Помолчал, зачем-то щурясь в землю. Сын не торопил его. Из тумана показались огромные чёрные глазницы электровоза; он взревел толстым протяжным гудком. Мокрые вагоны, со скрежетом отстукивая на стыках, подкатывались к вокзалу. Наконец-то! – Лев даже выпрямился. Вытянул из ворота куртки шею. И отец тотчас изменился – повеселел, взбодрился, вскидываясь сутулыми плечами.
– Что ж, может, ты и прав. Я когда встретил её, то моментально понял, что такую женщину и ждал всю свою жизнь. Подумал: вот такая чистая, непорочная, добрая мне и нужна жена. Девушка, дева! Одно слово – святая! Сердцем чистая до святости, до сияния, – приподнялся он, покачиваясь, на носочки. – Я её берегу, на руках, можно сказать, ношу. Помру – чтоб счастлива потом была. Ей жить, детей наших поднимать. Да, ты прав: где-то в чём-то и под себя воспитывал её. Ну, а что такого? Ведь не для греховной и грязной жизни она мне нужна была. Она помогла мне выправить мою судьбу. Видишь рельсы? И судьба у меня теперь такая же ровная, правильная, крепкая. Рядышком с ней и я стал лучше, чище, здоровее физически и нравственно. Если же люди женятся и оба со временем становятся собаками друг для друга – к бесу такая жизнь.

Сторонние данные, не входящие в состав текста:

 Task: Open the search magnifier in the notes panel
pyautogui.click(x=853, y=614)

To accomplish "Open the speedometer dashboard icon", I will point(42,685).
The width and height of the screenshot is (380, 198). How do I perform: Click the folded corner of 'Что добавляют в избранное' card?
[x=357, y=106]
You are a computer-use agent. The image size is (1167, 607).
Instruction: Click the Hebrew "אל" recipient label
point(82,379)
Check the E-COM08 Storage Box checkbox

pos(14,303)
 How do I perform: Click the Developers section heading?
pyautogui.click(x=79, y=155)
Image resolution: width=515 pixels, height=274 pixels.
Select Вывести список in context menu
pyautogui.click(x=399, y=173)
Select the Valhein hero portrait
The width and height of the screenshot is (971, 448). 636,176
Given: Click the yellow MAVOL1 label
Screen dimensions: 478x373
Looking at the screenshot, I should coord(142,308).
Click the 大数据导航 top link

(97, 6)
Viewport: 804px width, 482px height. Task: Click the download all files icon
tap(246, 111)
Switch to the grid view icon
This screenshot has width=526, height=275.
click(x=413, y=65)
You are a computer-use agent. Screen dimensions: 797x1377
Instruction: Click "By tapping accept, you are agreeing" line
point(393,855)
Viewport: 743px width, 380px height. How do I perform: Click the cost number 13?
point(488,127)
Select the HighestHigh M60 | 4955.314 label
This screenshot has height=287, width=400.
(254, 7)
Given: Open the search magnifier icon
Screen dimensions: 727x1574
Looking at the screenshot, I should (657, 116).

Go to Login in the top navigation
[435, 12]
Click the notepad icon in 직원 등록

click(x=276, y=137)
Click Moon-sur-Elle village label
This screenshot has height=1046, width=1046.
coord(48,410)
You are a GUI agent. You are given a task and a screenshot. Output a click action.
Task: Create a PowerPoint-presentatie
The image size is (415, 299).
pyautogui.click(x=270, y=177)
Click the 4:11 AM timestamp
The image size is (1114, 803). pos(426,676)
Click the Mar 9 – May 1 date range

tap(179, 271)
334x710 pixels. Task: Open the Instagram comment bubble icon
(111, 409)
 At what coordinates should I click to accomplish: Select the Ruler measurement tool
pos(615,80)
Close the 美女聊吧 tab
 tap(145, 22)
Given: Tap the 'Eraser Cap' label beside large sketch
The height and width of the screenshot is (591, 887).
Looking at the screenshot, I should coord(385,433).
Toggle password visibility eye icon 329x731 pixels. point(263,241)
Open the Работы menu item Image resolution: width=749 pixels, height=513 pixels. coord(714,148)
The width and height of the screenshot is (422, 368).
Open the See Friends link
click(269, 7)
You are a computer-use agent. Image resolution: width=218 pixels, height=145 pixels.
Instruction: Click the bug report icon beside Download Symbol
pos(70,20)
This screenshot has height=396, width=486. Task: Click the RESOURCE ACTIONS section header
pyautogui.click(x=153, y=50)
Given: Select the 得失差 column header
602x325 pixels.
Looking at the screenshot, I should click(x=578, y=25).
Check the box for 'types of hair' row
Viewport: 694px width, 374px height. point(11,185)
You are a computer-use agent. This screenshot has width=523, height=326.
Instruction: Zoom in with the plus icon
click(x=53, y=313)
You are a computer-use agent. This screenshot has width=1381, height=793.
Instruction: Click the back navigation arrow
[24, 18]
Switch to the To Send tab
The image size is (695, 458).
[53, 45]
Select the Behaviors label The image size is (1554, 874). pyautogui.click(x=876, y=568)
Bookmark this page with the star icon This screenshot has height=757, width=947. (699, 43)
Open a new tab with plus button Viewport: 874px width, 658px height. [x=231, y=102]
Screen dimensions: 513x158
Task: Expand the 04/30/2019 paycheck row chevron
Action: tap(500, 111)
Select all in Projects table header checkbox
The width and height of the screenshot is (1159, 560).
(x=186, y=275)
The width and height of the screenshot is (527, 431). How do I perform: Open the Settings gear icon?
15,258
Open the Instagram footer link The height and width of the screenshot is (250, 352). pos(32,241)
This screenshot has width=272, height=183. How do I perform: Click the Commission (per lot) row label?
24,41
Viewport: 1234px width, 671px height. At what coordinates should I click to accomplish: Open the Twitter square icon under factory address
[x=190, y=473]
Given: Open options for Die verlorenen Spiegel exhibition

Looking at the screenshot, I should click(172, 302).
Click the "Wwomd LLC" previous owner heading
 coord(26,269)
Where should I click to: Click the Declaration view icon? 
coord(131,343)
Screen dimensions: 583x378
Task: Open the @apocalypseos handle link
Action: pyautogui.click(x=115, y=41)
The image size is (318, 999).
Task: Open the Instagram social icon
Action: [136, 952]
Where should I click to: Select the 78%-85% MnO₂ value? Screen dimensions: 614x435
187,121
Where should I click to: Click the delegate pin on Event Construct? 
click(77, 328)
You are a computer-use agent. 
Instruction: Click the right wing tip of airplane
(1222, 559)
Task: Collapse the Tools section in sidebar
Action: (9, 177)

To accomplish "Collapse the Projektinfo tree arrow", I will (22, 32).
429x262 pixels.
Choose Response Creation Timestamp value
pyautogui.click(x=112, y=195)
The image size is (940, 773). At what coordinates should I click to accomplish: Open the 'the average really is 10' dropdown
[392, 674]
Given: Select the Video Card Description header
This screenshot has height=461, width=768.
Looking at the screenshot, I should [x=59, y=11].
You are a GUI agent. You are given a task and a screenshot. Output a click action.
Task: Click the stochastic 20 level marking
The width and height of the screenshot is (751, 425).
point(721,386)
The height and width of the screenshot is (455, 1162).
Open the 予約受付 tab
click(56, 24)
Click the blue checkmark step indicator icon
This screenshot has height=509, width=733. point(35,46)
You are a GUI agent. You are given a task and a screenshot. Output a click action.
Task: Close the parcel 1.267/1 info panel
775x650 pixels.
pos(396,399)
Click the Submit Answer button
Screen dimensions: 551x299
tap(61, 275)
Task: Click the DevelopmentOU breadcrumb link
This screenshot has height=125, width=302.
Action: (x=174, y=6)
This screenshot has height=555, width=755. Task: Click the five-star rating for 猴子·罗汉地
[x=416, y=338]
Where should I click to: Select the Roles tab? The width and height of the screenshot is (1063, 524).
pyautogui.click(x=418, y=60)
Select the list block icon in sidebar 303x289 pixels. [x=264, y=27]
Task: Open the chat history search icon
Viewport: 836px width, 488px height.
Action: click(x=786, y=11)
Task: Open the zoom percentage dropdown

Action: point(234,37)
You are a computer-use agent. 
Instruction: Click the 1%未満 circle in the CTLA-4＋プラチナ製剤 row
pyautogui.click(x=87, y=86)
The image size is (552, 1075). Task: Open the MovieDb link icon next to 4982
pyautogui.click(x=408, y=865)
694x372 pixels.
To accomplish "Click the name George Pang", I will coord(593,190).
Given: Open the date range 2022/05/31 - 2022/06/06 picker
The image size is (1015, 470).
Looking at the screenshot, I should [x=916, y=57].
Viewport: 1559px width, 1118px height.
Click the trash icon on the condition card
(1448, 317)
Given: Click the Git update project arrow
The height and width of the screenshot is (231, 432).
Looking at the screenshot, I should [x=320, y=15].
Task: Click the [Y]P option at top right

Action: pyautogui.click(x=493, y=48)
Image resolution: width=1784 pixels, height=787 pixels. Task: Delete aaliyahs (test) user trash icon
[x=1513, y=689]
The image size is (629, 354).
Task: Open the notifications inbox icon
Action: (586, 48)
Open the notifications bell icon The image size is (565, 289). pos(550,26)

Оба помолчали, жмурясь на размазанные дождевой пылью таёжные просторы, на разливающиеся вдали ручьями рельсы. Всё сказано. Невыносимая печаль. Нужен ли был такой разговор, нужно ли было встречаться? – оба, быть может, так спрашивали или могли спрашивать себя.
Хрипло и трубно загудел, одновременно пугая и радуя Льва и отца, электровоз. Пора прощаться. Свидятся ли ещё, захотят ли встречи? Отец, своим давним манером раскачивая сына за плечи, игриво-дружески оттолкнул его от себя:
– Ну, поезжай. Пусть и тебе повезёт. Главное, не трусь, не юли по жизни, загребай обеими руками. Не жди, когда рак на горе свистнет. Сам действуй, и тебе обязательно повезёт. Как и мне, – уточнил он.